Data records:
-- Opening Marker --

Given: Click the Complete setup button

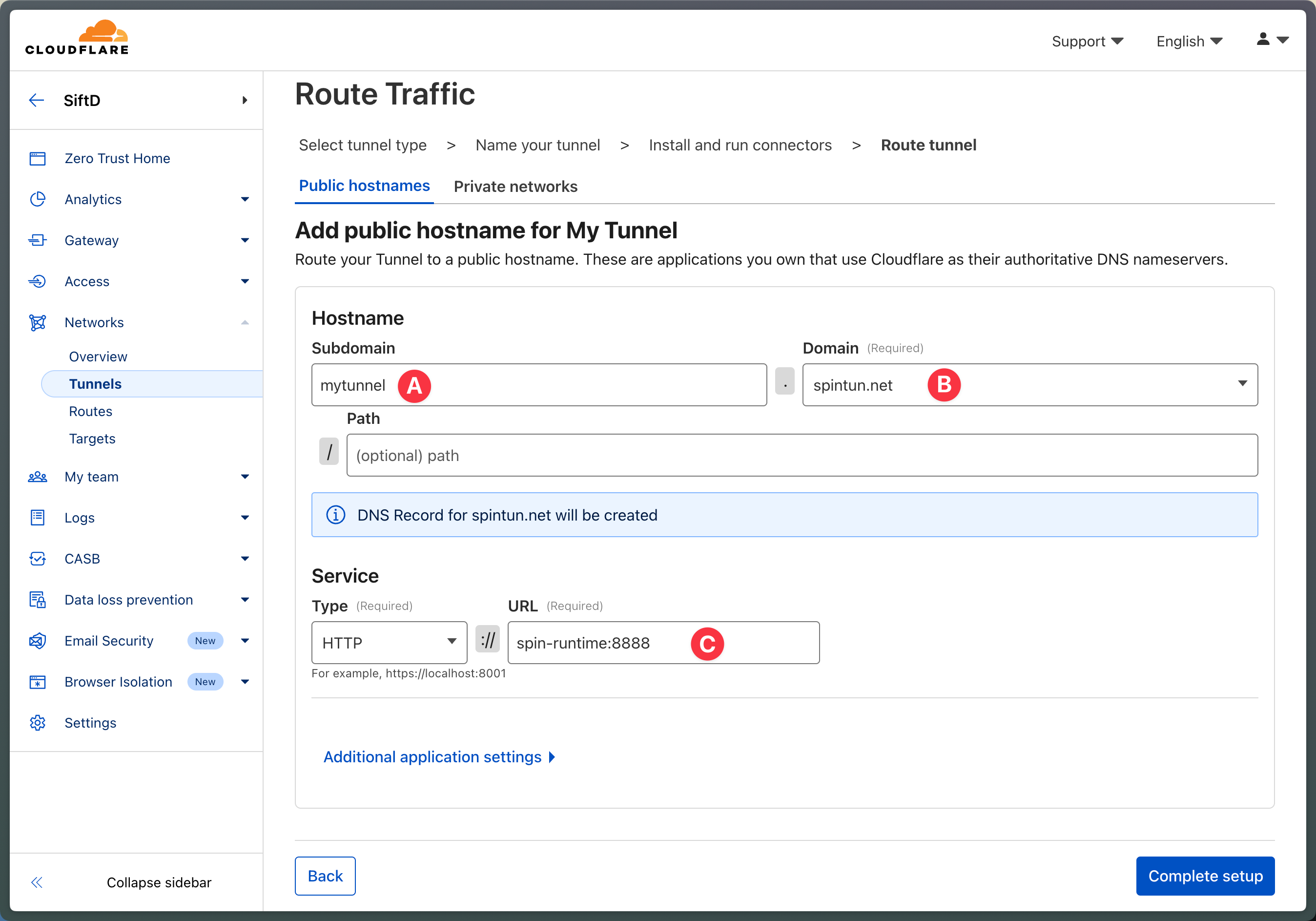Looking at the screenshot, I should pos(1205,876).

-- Closing Marker --
-- Opening Marker --

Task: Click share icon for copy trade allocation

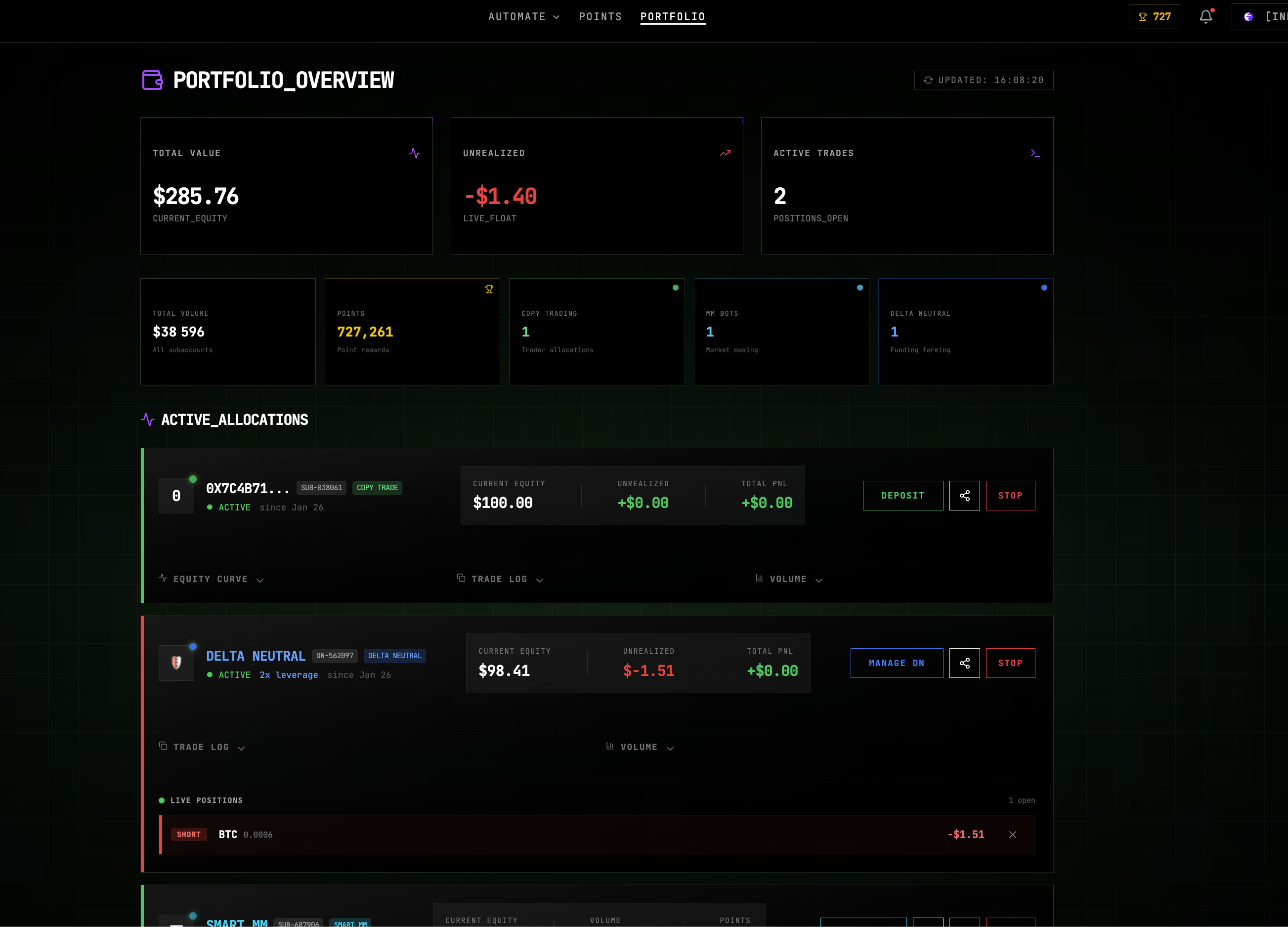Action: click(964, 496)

-- Closing Marker --
-- Opening Marker --

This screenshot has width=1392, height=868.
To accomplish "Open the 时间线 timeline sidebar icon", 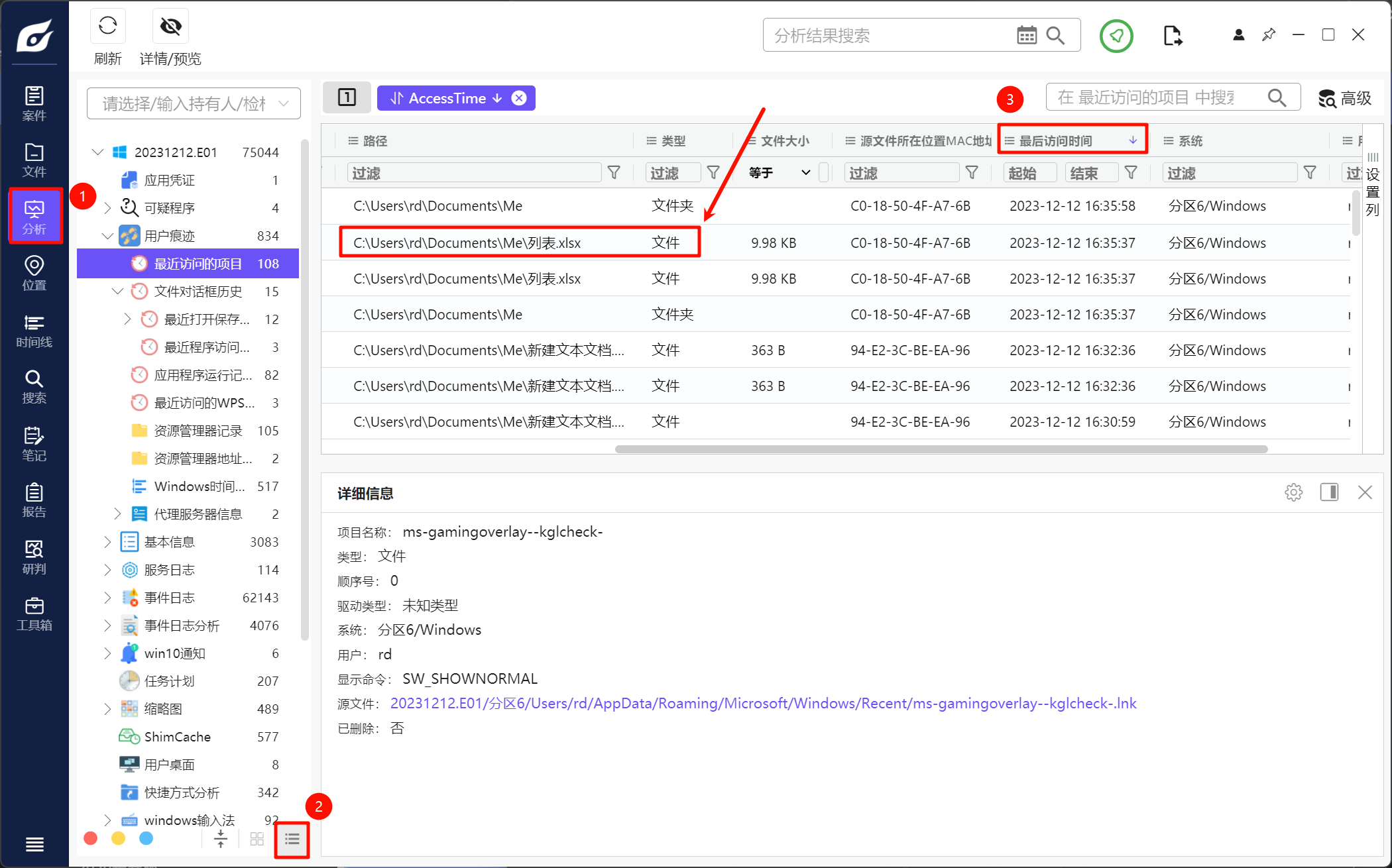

-- Closing Marker --

Task item: Once the line with "This screenshot has width=1392, height=868." has been found above, output that line and every later line exactly, stopping after the line with "the 时间线 timeline", and omit the pictures.

Answer space:
This screenshot has width=1392, height=868.
To accomplish "Open the 时间线 timeline sidebar icon", 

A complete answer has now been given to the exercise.